Task: Look for the word "sidebar" in the material below. Copy each line that has it.

=-=-=-=-=

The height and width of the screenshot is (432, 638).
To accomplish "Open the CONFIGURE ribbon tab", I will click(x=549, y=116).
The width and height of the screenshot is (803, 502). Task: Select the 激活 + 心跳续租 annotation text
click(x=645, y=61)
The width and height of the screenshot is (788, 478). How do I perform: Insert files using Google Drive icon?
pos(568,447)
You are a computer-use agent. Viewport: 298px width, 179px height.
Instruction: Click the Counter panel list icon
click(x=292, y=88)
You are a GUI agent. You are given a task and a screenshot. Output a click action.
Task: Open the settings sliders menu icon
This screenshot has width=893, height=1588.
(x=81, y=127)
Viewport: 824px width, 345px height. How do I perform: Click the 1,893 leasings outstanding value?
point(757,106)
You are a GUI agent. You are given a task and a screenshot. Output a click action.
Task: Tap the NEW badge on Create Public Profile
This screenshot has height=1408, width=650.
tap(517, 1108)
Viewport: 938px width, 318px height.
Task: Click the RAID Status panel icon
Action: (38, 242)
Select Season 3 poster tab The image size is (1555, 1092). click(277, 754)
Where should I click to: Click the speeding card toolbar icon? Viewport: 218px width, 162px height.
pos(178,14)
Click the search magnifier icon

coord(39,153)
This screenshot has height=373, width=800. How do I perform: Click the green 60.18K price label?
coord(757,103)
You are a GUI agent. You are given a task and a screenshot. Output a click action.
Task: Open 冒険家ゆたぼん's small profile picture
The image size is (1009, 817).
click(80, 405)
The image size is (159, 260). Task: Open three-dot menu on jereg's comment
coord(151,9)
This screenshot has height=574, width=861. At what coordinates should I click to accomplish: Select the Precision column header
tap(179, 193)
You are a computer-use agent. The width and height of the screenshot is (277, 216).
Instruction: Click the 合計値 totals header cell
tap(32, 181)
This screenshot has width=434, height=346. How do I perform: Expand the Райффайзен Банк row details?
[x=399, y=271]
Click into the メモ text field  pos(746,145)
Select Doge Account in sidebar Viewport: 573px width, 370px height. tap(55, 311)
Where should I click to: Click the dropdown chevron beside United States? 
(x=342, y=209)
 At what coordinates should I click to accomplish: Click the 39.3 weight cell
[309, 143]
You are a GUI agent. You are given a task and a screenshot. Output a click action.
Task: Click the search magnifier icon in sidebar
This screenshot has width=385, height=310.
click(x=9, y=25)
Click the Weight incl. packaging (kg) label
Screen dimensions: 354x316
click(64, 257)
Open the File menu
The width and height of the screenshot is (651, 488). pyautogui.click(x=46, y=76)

=-=-=-=-=

Output below:
Select Doge Account in sidebar Viewport: 573px width, 370px height. tap(55, 311)
Task: Click the search magnifier icon in sidebar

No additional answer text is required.